YOUR ASSIGNMENT - Each line of the data below that contains "Given" must be copied.

ENTRIES PROVIDED -
▼

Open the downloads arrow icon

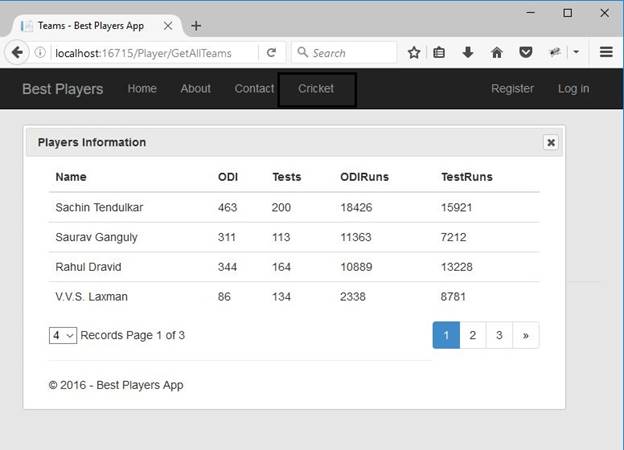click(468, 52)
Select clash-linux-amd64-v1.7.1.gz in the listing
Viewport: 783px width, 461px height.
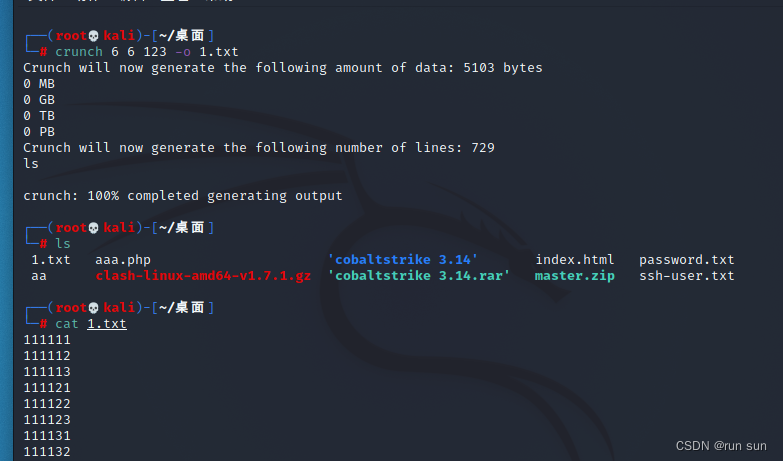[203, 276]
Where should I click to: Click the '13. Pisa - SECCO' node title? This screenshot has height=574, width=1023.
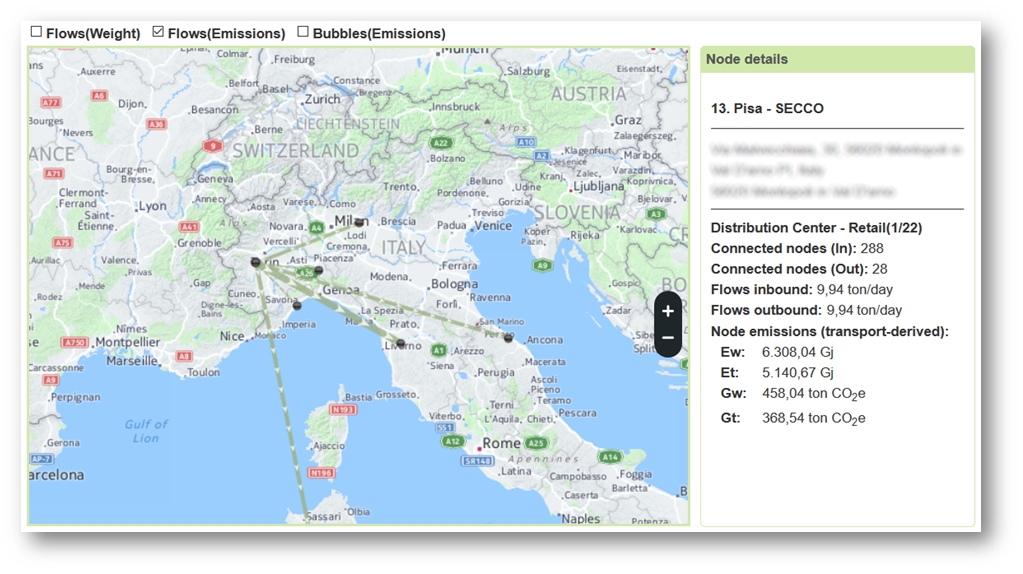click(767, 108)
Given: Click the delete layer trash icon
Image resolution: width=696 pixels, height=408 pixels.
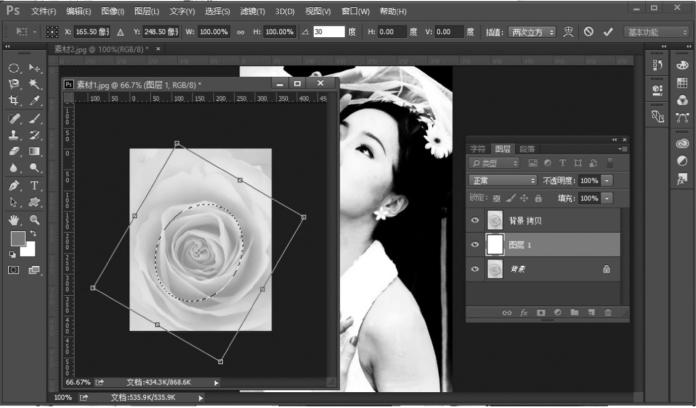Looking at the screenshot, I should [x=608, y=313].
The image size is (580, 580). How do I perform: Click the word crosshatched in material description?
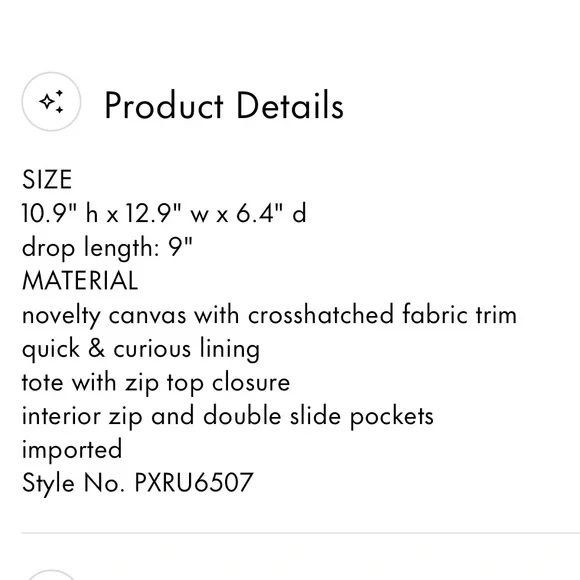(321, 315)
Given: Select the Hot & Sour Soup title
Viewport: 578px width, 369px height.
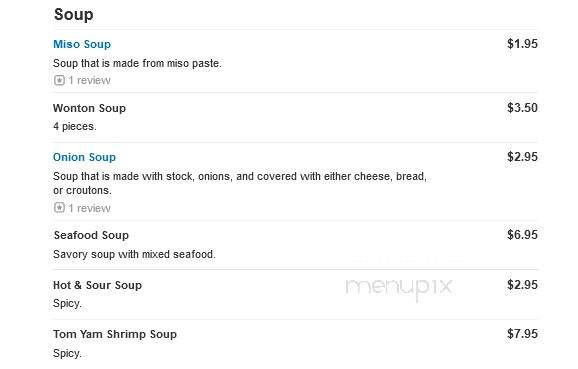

▲
▼

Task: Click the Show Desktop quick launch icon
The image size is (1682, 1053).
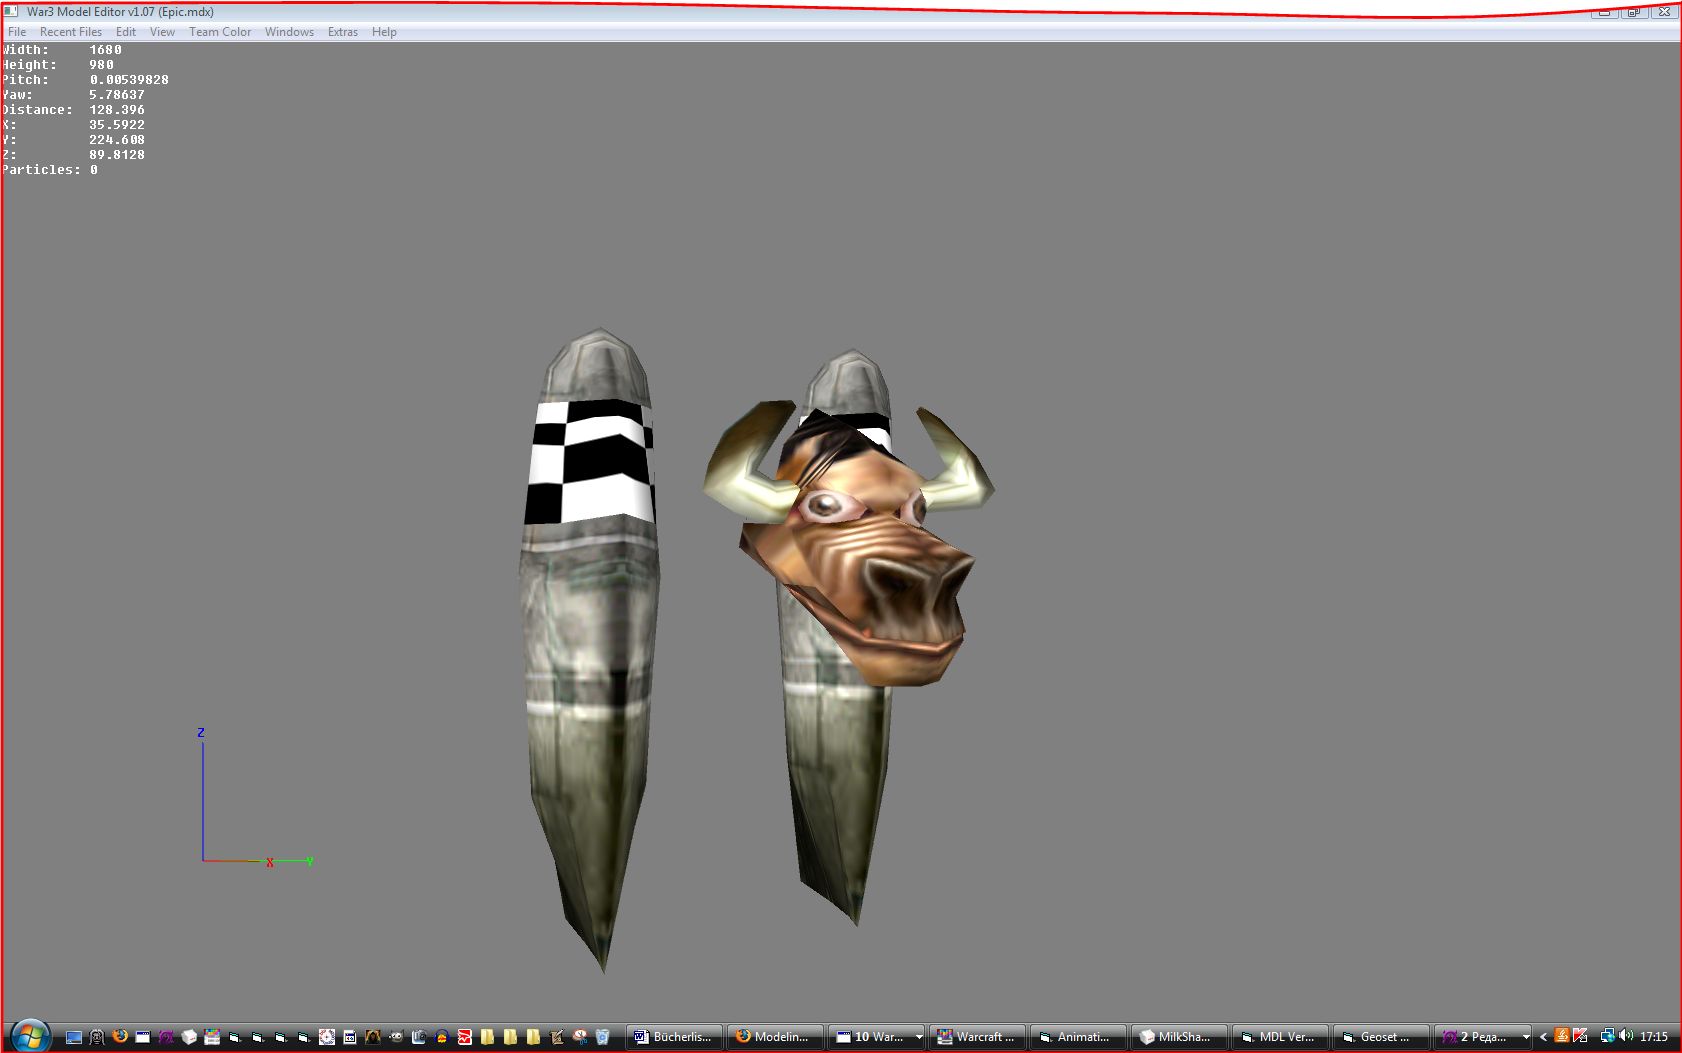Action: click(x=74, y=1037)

▲

RESULT OF THIS TASK -
Given: Click the delete layer trash icon
Given: Select the Hot & Sour Soup title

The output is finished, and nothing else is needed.